**WHAT YOU ARE ASKED TO DO**
Return the following lines unchanged, character for character.

**TASK INPUTS**
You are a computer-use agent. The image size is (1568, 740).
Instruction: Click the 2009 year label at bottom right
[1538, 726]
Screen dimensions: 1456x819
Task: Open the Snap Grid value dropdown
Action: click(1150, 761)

**SOLUTION BELOW**
You are a computer-use agent. The image size is (1568, 740).
Instruction: Click the 2009 year label at bottom right
[1538, 726]
Screen dimensions: 1456x819
Task: Open the Snap Grid value dropdown
Action: click(1150, 761)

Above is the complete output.